John Taylor is the president and chief executive officer of the National Community Reinvestment Coalition in Washington who wrote How to Insulate Appraisers from Production Staff [American Banker]. He states that:
We believe that appraisal inflation is so pervasive that it requires this type of action. Over 8,000 appraisers have signed a petition circulated by the Appraisal Institute alerting the public to this pressure and warning them that their home may be overvalued. A recent survey of appraisers found that half had been pressured to increase appraisals by 10% or more.
His suggestions to reduce appraisal pressure is to:
- Restructure internal operations so that loan officers do not select or interact at all with appraisers or approve them for rotating lists.
- Isolate mortgage brokers from the appraisal process in the same manner.
- Hire independent appraisers or appraisal management companies. Do not hire an appraisal company that is a subsidiary of the lender ordering the appraisal or of the title company supplying the title, because all stand to gain financially from a higher home price.
- Never depend solely on automated valuation for an appraisal; each home must be seen by a qualified appraiser.
- Sign a code of conduct developed by the Center for Responsible Appraisals and Valuations, agreeing to resolve differences between themselves and appraisers through the center’s arbitration pro-cess.
Federal regulators, such as the Office of the Comptroller of the Currency, have urged lenders to ensure the independence of appraisers from their loan production staff. Creating this independence, however, requires more than a few superficial steps that an aggressive loan production staff can easily dodge. Lenders must build a corporate structure that does more than simply hide the conflict of interest.

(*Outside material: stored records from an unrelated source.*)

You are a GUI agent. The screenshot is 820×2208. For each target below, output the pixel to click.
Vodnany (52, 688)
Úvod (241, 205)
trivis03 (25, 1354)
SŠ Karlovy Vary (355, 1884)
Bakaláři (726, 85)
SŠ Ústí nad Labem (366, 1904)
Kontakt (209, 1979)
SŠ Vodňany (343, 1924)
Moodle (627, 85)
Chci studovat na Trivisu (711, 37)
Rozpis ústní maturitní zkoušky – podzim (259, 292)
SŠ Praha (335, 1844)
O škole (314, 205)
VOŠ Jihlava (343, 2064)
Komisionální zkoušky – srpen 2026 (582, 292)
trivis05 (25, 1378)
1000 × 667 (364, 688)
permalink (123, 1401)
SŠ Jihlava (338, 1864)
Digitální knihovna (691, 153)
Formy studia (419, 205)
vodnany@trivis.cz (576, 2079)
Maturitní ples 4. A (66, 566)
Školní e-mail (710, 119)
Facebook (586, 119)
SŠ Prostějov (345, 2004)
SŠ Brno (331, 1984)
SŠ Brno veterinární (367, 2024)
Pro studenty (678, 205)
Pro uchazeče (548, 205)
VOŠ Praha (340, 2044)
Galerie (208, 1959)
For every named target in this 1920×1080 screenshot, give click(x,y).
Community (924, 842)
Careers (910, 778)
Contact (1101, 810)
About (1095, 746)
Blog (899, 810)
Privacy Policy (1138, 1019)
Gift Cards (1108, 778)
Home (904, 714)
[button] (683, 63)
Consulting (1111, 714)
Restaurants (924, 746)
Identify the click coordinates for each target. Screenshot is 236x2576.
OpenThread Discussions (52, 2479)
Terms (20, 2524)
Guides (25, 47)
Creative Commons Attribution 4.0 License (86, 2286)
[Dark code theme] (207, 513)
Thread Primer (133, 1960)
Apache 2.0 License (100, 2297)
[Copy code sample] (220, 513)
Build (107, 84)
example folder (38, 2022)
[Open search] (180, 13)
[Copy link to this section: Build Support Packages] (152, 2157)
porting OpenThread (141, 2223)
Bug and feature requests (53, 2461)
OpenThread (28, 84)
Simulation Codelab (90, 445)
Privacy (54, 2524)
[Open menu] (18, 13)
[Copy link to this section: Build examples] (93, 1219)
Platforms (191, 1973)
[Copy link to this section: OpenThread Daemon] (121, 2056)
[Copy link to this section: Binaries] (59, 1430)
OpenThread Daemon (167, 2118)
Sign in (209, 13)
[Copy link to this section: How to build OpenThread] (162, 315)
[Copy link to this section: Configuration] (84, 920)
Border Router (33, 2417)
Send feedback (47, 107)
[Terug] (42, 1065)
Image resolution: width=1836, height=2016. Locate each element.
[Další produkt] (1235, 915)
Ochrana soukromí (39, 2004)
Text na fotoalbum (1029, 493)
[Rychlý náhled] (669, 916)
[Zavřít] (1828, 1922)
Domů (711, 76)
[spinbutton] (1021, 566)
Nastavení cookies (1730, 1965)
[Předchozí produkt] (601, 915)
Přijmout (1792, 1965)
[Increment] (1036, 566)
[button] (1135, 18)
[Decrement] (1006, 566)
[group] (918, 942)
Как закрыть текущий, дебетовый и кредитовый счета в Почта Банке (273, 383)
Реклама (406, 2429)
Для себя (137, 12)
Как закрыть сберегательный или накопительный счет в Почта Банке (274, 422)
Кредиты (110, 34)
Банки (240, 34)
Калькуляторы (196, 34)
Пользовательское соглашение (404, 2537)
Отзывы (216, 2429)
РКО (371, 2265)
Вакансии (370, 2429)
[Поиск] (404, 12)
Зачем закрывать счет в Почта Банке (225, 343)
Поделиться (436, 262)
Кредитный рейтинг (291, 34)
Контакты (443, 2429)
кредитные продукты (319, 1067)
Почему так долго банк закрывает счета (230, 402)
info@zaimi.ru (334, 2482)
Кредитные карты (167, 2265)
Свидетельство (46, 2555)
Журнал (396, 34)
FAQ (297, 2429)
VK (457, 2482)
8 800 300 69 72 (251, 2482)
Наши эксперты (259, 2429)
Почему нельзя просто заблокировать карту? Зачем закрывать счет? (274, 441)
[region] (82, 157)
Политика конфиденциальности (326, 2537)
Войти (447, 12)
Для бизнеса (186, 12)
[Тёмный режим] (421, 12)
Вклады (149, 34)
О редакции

Currently, there is no promising solution for this problem. Associations that represent lenders and appraisers generally tout self-policing or the pending Responsible Lending Act (HR 1295) bill (which is currently stalled in Congress), but these issues amount to window dressing since the problems are inherent in the structure of the lending system and don’t address appraiser indepenedence.
A potential solution is not politically popular since few representatives want to go on record with a solution that will potentially increase loan application costs (near-term) and reduce turn around times.